TASK REQUIREMENTS:
Repeat exactly the lines of the records below, starting at the line containing "Given: Copy latest" and ending at the line containing "This screenshot has width=924, height=1306.". Leave the pictures out.

DATA:
■ ■ ■ ■ ■

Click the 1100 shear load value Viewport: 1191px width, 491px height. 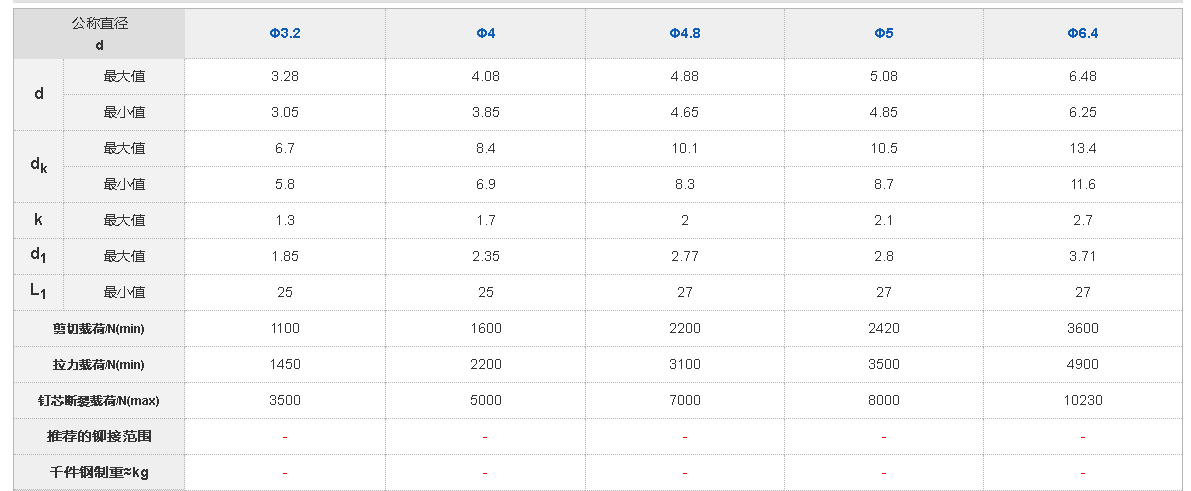pos(285,328)
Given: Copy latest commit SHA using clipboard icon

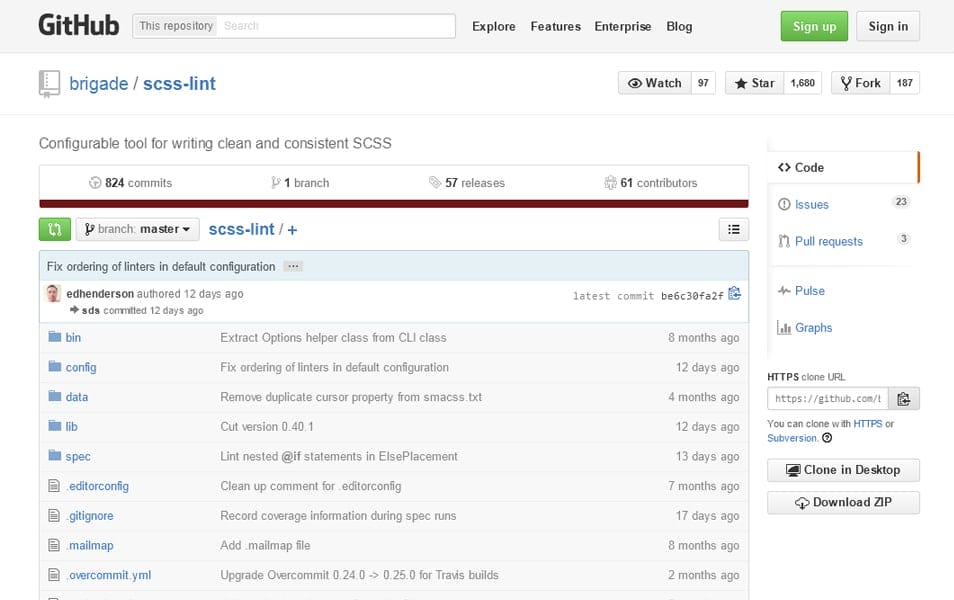Looking at the screenshot, I should [x=734, y=293].
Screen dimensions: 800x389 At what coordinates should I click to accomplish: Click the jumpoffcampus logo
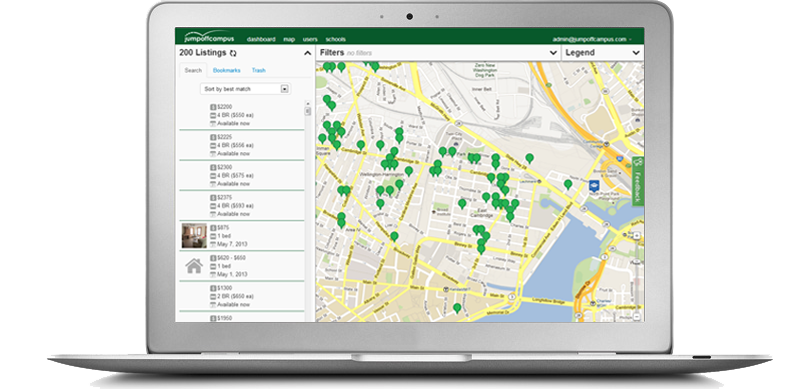coord(209,38)
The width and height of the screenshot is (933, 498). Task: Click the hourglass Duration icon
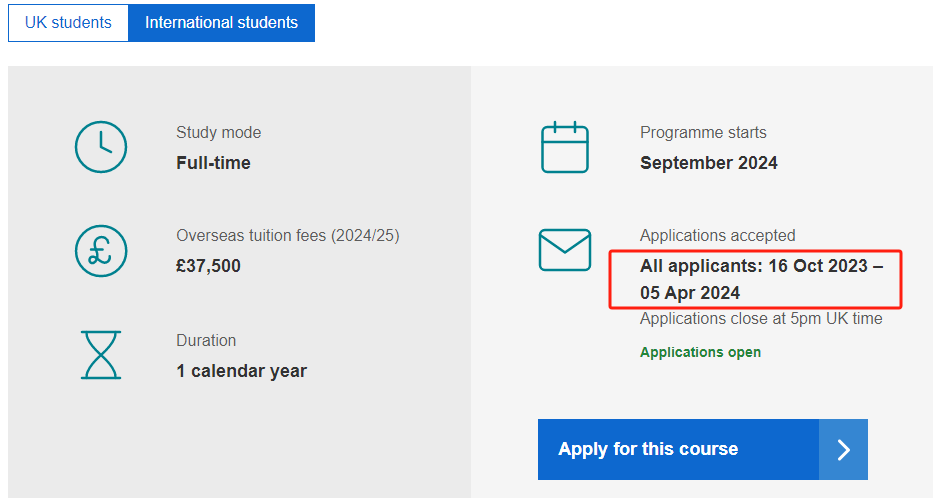point(101,355)
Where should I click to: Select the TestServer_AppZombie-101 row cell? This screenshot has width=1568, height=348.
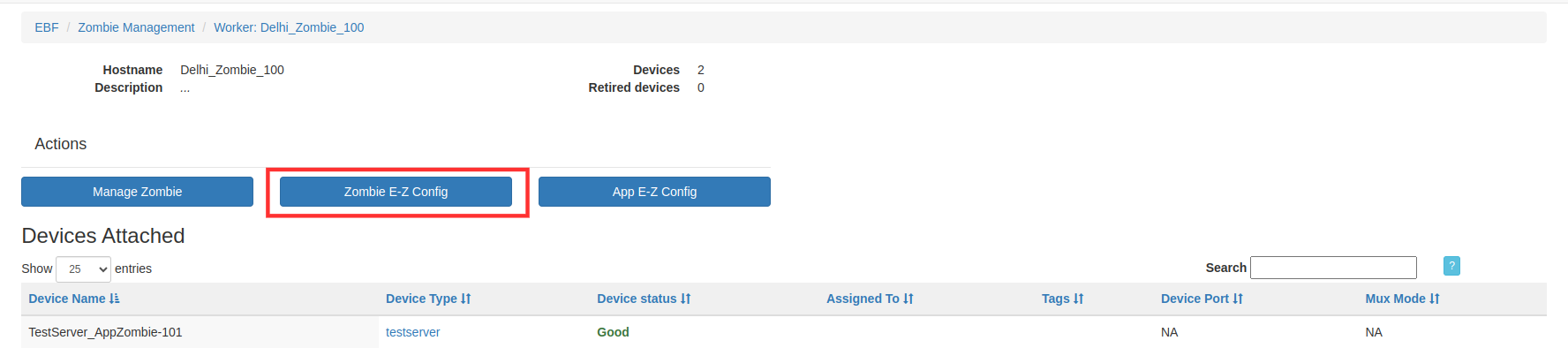pyautogui.click(x=200, y=332)
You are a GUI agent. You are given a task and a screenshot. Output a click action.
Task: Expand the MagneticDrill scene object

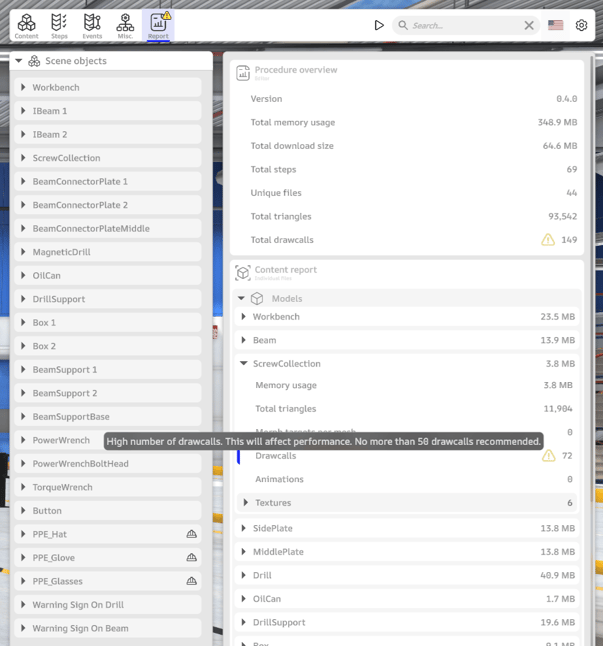click(23, 252)
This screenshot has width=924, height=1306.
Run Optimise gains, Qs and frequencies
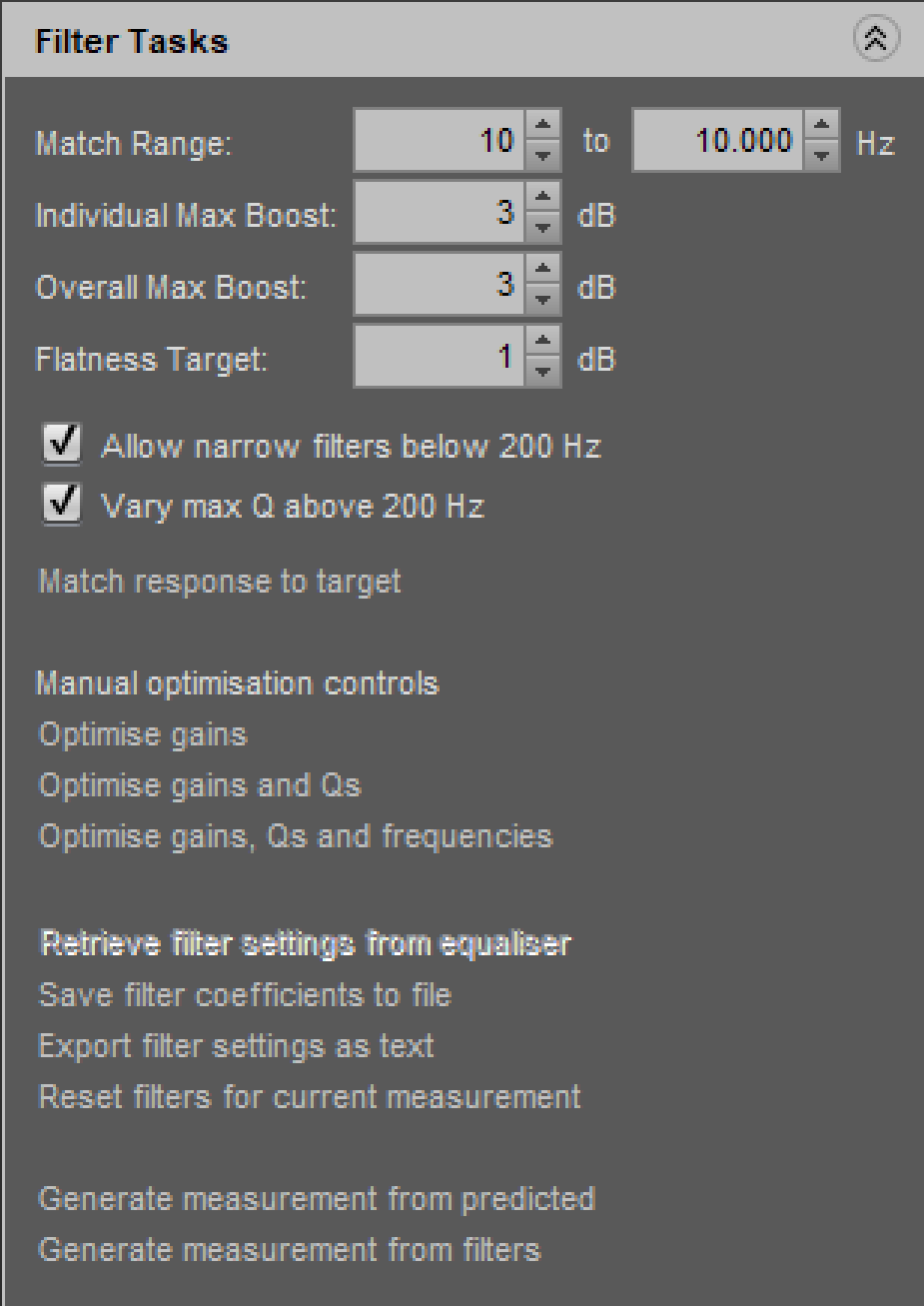(295, 835)
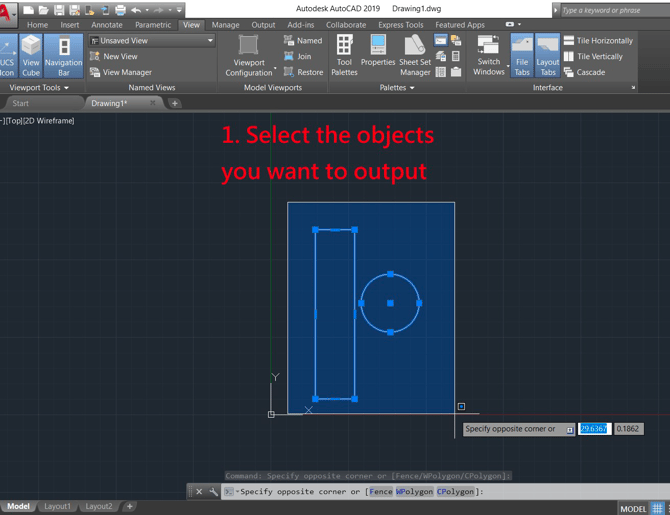This screenshot has height=515, width=670.
Task: Open the Annotate ribbon tab
Action: click(106, 25)

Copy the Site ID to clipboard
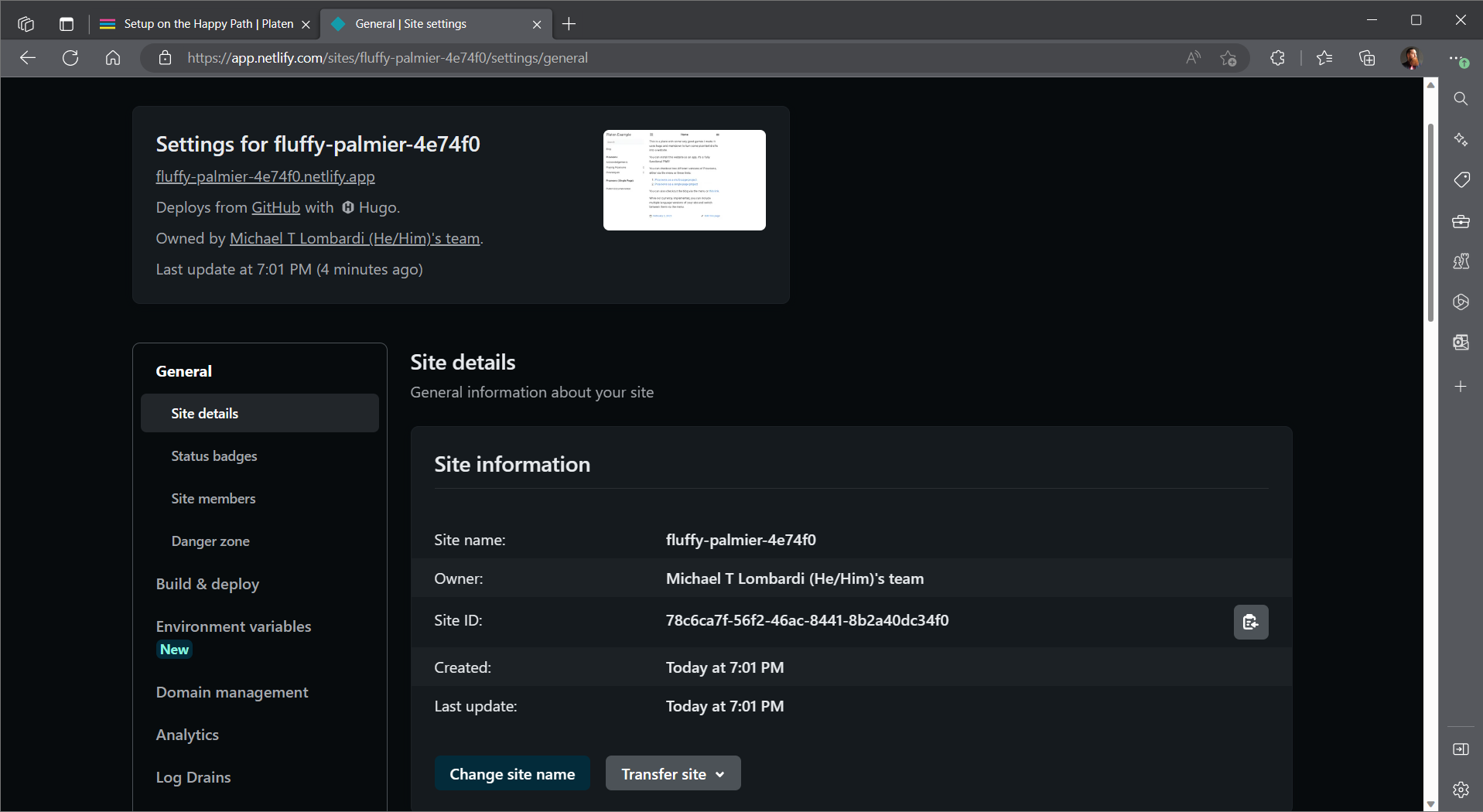tap(1250, 622)
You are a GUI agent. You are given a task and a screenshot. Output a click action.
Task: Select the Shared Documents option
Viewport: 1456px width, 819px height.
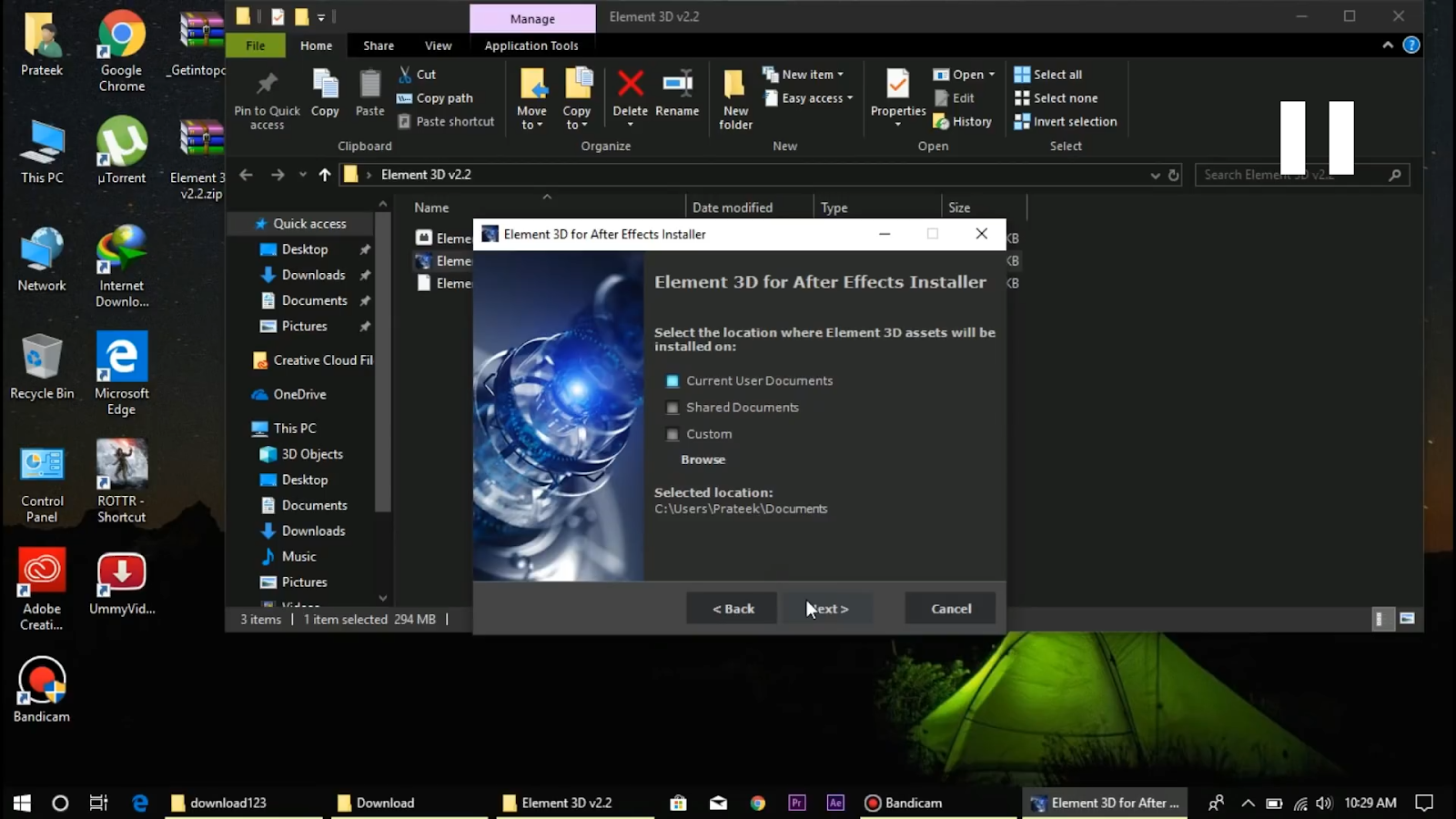pos(672,408)
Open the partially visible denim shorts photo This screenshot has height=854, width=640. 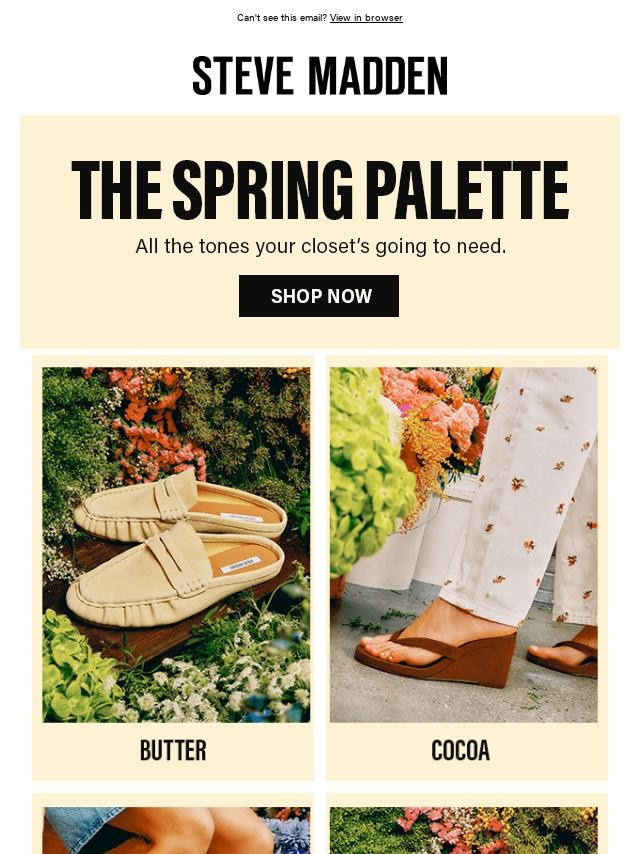tap(176, 831)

■ ■ ■ ■ ■

YOUR SOLUTION:
Given: Copy latest commit SHA using clipboard icon

Looking at the screenshot, I should [x=734, y=293].
Screen dimensions: 800x389 At what coordinates should I click to accomplish: Click the jumpoffcampus logo
coord(209,38)
The width and height of the screenshot is (933, 498). Task: Click the hourglass Duration icon
point(101,355)
Where should I click to: Select the TestServer_AppZombie-101 row cell? This screenshot has width=1568, height=348.
pyautogui.click(x=200, y=332)
You are a GUI agent. You are given a task and a screenshot. Output a click action.
Task: Expand the MagneticDrill scene object

click(23, 252)
This screenshot has width=924, height=1306.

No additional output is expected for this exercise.